No logré dormir nada bien y mi temperatura corporal podría estar rondando
entre los 38,5º y 39º. Además, el
fastidioso dolor de cabeza y los dolores secos de mis articulaciones, no me
dejaban en paz. Ya mi alma gritaba
desesperadamente por el malestar y la fiebre porque llevaba más de quince días
con esos síntomas y aún no se sabía qué mal padecía.
Cuando
iba cayendo lentamente en esa desesperación, una mano suave y un poco fría
frotó mi cabeza. Era mi novia quien se
había quedado esa noche en mi casa para cuidarme. En ese momento, ella me dijo:
-Aún tienes mucha fiebre. Levántate y vamos a Urgencias-.
Yo
en definitiva aborrezco los hospitales y las clínicas. Por tal motivo, de muy
mala gana respondí: -¡No, yo quiero dormir!
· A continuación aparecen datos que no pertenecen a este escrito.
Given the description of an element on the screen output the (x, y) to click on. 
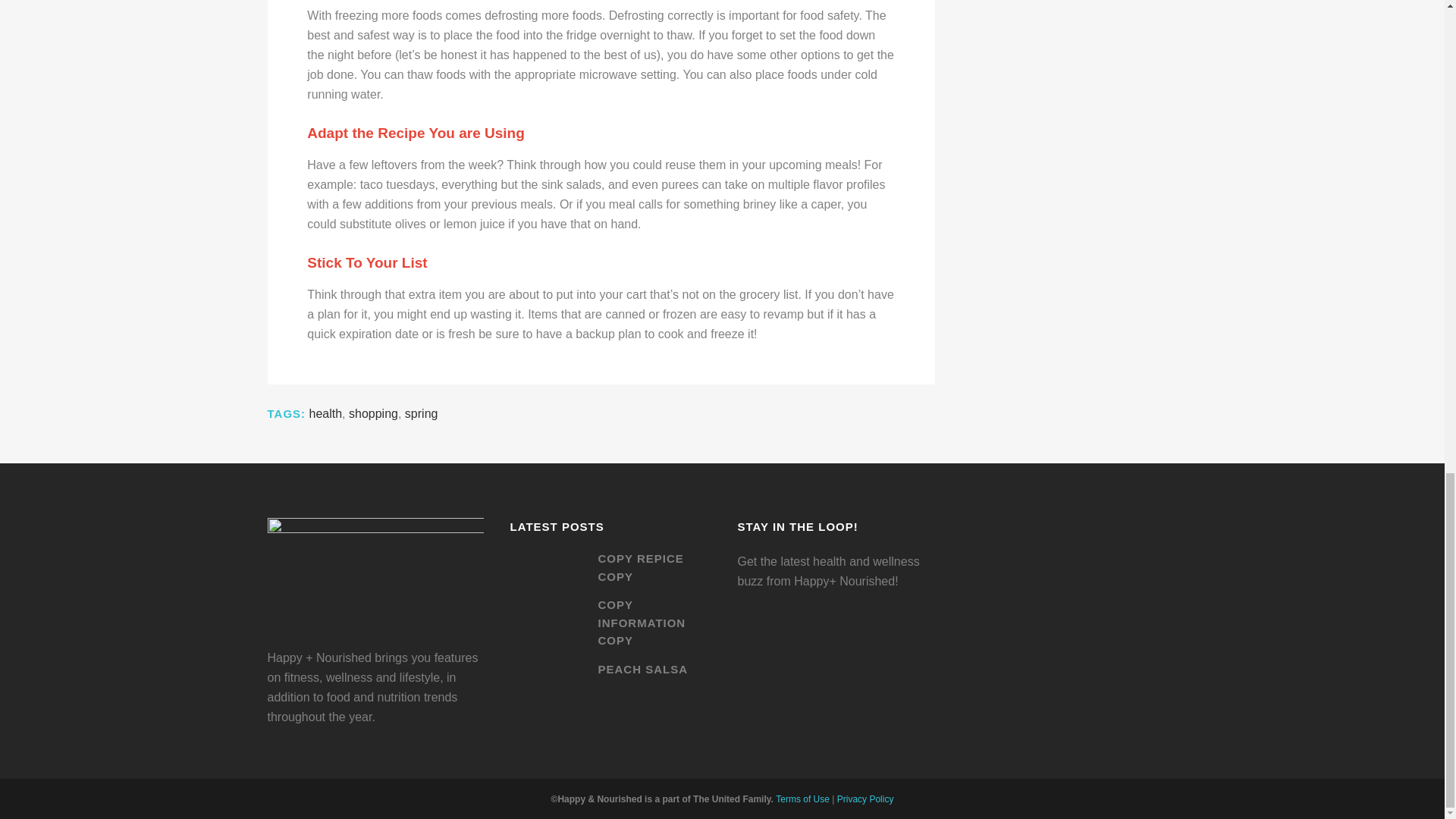
shopping (373, 413)
spring (421, 413)
health (325, 413)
Además, es muy temprano-. Mi novia en ese momento muy enfadada conmigo
por mi desobediencia, se levantó, despertó a mi mamá quien dormía en la
habitación contigua y le comentó que yo no quería ir a Urgencias a pesar de
tener una fiebre muy alta. Al final,
entre mi mamá y mi novia comenzaron a regañarme porque estaban preocupadas por
mi salud y porque sabían que los médicos aún no identificaban la razón de mis
males.
Con
desaliento, medio dormido y haciendo pucheros, me levanté de mi cama de muy mala
gana, fui al baño para ducharme y tratar de bajar un poco la temperatura. No sé si era la fiebre o quizás que había
llovido esa noche, pero el agua parecía antártica. Salí del baño, me alisté y
llevé algunas cosas para entretenerme como: un libro de tragedia griega, mi
celular, el cargador del celular y unas fotocopias de Walter Ong que debía leer
para la clase de Didáctica II.
El
dolor seco de mis articulaciones se hizo sentir cuando iba bajando las
escaleras del edificio donde vivo y me tocó hacerlo lentamente con ayuda de mi
novia, mientras mi mamá llegaba mis cosas.
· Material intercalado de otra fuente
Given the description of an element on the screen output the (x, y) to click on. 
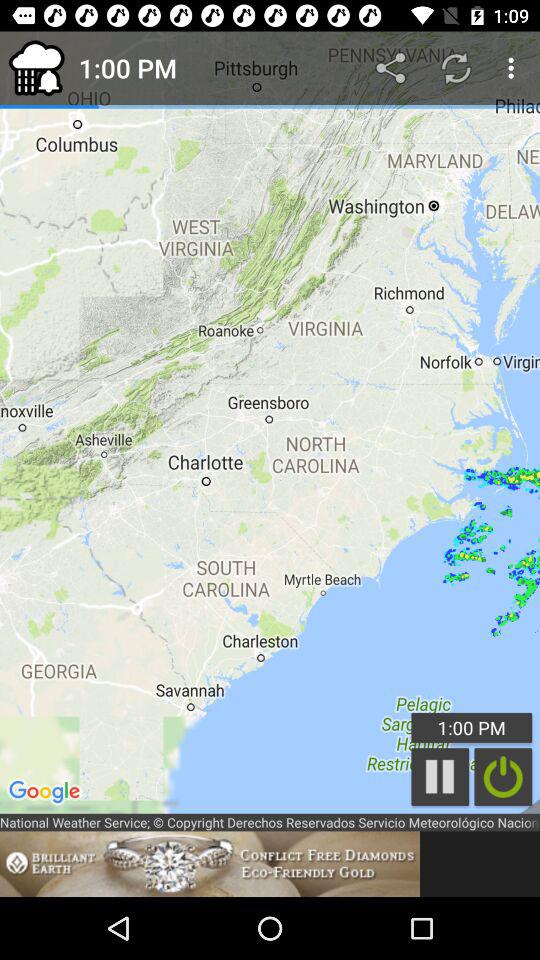
click on button (503, 776)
Al llegar al sótano para conducir hacia el hospital, sentí náuseas y lo
primero que hice fue abrir la puerta del carro y sentarme. En ese instante, mi novia me alcanzó un poco
de agua para que se me fueran las náuseas.
Bebí un poco y como el mejor de los antídotos me sentí mucho mejor.
Desde
que aprendí a manejar mi carro, era la primera vez que no deseaba hacerlo
porque el dolor de cabeza era incesante y tenía miedo de conducir para evitar
algún accidente. Pero tanto mi novia,
como mi mamá no sabían conducir y mi papá aquella noche no se encontraba en la
ciudad, por lo tanto era necesario que condujera hasta el hospital. Mi mamá siempre con sus palabras de aliento y
mi novia con su apoyo incondicional me dijeron: -Ve despacio y si es necesario
paramos en el camino hasta que se siente mejor-. Entonces, me llené de valor y emprendí camino
hacia el hospital.
Por
fortuna, el hospital no quedaba muy lejos de mi casa, aproximadamente a unas
quince o veinte cuadras. Cuando llegamos, los tres nos bajamos de inmediato y
nos dirigimos a la entrada de Urgencias del Hospital Universitario Los
Comuneros, pero yo continuaba con ese desazón por tener que ir a aquel lugar de
malas energías y enfermedades por doquier.
A
la entrada de Urgencias, procedimos a ingresar pero el vigilante de turno no
permitió el ingreso ni a mi mamá, ni a mi novia porque al ser mayor de edad y
no ser adulto mayor debía ingresar solo.
Pero yo no quería entrar solo porque aparte que no me gustan para nada
los hospitales, tenía un fuerte dolor de cabeza, me dolían un poco las
articulaciones, me comenzaba a doler el estómago y la última vez que vine, me
sacaron sangre para decirme que supuestamente no tenía nada.
Al
ver esta situación, me senté en sobre el andén derecho a la entrada de
Urgencias y no quería entrar. Entonces,
llena de angustia por el dolor que sentía, mi mamá comenzó a discutir con el
vigilante, que la dejarán entrar conmigo y que me atendieran lo más pronto
posible. Pero el vigilante no cedía y
para evitar más peleas o posibles inconvenientes más adelante, decidí
entrar.
Una
vez adentro, en una recepción encerrada por un vidrio, un tipo regordete me
pidió que le diera la cédula y el carné del seguro. Los saqué y se los entregué de mala gana
porque no soportaba el dolor. Luego me
preguntó la razón de mi visita al hospital y le dije: -Llevó más de quince días
con fiebre, me duele mucho la cabeza, las articulaciones y el estómago sin
saber aún que tengo-. Al cabo de un
rato, me entregó mis documentos, un papel y me dijo: -Firme aquí y espere en la
sala-. Yo con rabia y desaliento hice un
mamarracho y me dirigí a tomar asiento.
-¡Qué
sillas más incómodas!- me dije. No podía
creer que existieran sillas tan incómodas.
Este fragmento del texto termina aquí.